Probleme stellen andererseits die bisher wenig verdichteten und architektonisch kaum ansprechenden Stadtteilzentren in Blumenthal und Burglesum, die im Wettbewerb mit den Dienstleistungsmagneten der Waterfront und Vegesacks, aber auch SB-Warenhäusern in den Umlandgemeinden stehen.

Bestenfalls suboptimal ist in diesem Konzept auch die Nahversorgungssituation einer Reihe von Ortsteilen gelöst, die relativ weit von Zentren entfernt liegen, wie etwa die in Rekum.

Es bestehen somit ständige Konflikte zwischen dem Leitbild der Stadtplanung und der Vitalität des Marktes, die zu ständig neuen Vertriebsformen und Kombinationen von gastronomischen und Erlebnisangeboten führt.



Bremen ist eine ordentliche Stadt. Daher ist man gegenüber den wilden Kräften der Marktes skeptisch und will sie mit der ordnenden Hand der Planung in für wünschenswert gehaltene Bahnen lenken.

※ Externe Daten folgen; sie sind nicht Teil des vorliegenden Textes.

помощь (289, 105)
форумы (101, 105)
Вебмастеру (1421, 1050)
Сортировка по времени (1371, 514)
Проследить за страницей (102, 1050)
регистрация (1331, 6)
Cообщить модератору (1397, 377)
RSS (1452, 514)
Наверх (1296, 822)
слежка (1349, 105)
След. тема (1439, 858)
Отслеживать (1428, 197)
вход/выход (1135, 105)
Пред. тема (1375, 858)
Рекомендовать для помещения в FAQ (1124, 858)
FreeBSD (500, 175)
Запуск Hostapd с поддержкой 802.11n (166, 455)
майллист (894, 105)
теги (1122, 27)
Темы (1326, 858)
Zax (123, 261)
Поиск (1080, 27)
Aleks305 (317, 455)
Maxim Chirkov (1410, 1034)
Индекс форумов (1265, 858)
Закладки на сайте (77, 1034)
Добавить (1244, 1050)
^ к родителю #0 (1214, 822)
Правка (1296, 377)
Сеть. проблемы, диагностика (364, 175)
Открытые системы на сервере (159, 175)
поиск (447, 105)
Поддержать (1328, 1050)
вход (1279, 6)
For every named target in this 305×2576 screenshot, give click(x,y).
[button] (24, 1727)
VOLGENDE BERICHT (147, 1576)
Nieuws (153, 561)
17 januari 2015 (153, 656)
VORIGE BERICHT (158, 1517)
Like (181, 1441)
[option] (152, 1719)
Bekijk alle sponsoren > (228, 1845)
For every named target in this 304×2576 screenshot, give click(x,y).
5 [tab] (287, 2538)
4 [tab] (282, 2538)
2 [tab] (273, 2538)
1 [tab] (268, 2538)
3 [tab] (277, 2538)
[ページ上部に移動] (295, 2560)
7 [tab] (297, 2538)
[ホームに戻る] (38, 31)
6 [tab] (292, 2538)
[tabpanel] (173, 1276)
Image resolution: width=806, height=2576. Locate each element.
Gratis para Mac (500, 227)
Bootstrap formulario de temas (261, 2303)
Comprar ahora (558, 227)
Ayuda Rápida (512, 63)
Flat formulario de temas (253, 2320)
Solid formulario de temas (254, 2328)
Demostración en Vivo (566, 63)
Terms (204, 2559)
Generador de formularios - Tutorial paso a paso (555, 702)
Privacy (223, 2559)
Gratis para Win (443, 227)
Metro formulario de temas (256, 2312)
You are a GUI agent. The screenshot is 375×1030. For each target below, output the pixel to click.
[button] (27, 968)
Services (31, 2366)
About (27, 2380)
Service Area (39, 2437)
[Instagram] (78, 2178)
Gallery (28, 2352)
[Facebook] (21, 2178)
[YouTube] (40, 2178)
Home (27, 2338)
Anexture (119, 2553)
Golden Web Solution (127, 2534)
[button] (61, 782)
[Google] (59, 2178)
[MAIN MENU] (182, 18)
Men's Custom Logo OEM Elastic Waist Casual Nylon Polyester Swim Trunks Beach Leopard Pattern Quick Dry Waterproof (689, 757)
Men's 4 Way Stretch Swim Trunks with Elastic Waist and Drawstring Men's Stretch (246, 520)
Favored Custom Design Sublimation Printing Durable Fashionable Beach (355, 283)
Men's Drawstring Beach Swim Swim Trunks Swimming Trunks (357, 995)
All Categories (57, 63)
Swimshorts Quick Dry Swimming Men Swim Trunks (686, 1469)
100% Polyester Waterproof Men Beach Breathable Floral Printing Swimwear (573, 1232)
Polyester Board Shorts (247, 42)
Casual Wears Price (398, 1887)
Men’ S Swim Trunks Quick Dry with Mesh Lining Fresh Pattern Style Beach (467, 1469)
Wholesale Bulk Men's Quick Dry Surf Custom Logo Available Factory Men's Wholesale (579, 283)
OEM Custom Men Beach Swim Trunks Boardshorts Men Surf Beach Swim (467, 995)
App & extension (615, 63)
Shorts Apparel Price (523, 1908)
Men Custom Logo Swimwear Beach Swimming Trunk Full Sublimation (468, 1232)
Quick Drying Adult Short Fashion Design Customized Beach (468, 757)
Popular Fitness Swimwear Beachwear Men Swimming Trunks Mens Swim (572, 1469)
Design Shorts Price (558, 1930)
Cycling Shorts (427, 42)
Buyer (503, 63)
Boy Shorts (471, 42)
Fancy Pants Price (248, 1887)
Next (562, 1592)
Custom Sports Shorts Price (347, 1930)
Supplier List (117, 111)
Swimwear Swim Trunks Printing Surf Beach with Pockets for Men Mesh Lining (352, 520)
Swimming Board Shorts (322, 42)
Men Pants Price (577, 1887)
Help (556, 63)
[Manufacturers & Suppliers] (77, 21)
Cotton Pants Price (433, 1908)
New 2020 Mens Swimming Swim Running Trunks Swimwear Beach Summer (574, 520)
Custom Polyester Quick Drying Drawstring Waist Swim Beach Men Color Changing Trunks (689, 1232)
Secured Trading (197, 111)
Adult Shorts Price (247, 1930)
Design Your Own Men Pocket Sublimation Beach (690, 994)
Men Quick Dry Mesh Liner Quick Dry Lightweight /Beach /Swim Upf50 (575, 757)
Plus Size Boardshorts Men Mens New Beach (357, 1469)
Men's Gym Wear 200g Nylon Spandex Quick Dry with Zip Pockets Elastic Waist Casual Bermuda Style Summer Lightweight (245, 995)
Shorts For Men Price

Das gilt jedenfalls für die Verteilung der Einkauf- und Dienstleistungsangebote. Hier hat man eine sorgfältige Bestandsaufnahme vornehmen lassen, um zu sehen, ob auch die Einwohner in der gesamten Stadt gut versorgt sind. Grundlage für diese Beurteilung ist die von dem deutschen Regionalwissenschafter Walter Christaller entwickelte Theorie der zentralen Orte, nach der sich in einer idealen Gesellschaft ein System von Orten hierarchischer Zentralität herausbildet, wobei jeweils ein Zentrum höherer Ordnung, also etwa ein Oberzentrum wie Bremen, von einem Ring von Mittelzentren wie beispielsweise Vegesack, Delmenhorst und Achim umgeben ist.

Dieses System wurde auf die innere Gliederung von Stadtregionen übertragen, so dass es in Städten wie Bremen neben der City als Hauptzentrum, Stadtteil- und weitere Nebenzentren gibt.

Der Einzelhandel in Bremen-Nord

Empirische Grundlage des Konzepts ist eine umfassende Bestandserhebung aller
Einzelhandelsbetriebe (inkl. Leerstände) in der gesamten Region Bremen, die im Zeitraum von Januar bis Mai 2006 durch das Büro Staiger, Leonberg, durchgeführt wurde.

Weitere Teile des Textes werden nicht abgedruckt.